- Your goal -
Restrict the output to the lines below starting at the one that contains "Governance, Risk, and Compliance (91, 66)" and ending at the one that contains "Neve (55, 2566)", and restate them word for word, both ends included.

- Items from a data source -
------------------------------------------------------------
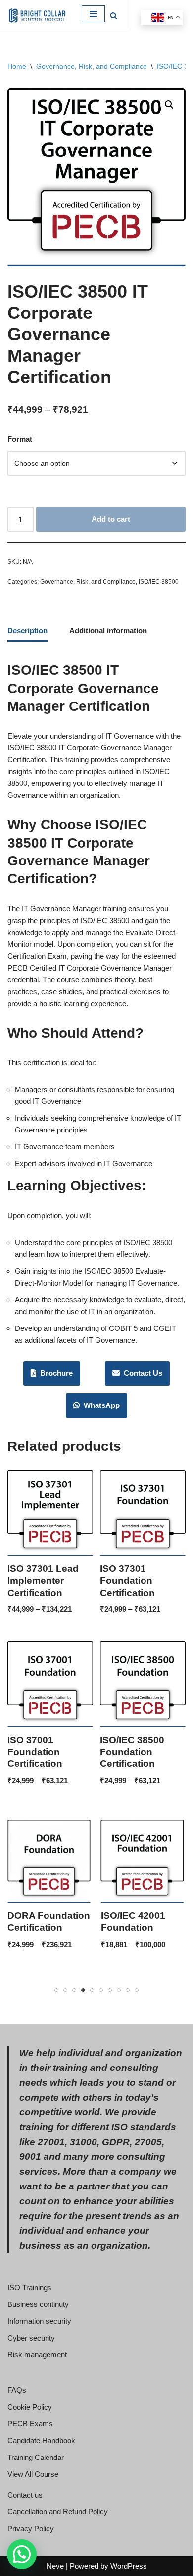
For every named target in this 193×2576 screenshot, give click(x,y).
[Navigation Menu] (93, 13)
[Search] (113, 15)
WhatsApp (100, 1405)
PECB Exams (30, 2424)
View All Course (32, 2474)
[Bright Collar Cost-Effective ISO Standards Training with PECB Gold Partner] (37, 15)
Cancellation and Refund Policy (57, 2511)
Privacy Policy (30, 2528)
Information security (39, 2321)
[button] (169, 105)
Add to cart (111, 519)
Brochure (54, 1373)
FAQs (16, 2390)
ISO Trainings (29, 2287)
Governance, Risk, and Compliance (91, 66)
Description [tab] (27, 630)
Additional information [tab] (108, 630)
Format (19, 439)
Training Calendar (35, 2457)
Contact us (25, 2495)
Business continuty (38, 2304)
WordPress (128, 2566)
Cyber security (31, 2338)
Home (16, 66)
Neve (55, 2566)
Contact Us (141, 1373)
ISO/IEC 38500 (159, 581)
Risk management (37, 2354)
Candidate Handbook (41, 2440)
------------------------------------------------------------
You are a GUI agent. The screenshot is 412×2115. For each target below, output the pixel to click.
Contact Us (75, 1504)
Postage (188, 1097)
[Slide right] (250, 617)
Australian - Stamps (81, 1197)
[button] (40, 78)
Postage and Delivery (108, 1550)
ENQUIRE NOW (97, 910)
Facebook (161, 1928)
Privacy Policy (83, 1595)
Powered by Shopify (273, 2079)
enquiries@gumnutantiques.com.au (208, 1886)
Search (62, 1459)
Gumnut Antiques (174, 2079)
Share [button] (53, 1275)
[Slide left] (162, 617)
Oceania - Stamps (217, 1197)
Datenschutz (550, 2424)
------------------------------------------------------------
- Written response -
Governance, Risk, and Compliance (91, 66)
Description [tab] (27, 630)
Additional information [tab] (108, 630)
Format (19, 439)
Training Calendar (35, 2457)
Contact us (25, 2495)
Business continuty (38, 2304)
WordPress (128, 2566)
Cyber security (31, 2338)
Home (16, 66)
Neve (55, 2566)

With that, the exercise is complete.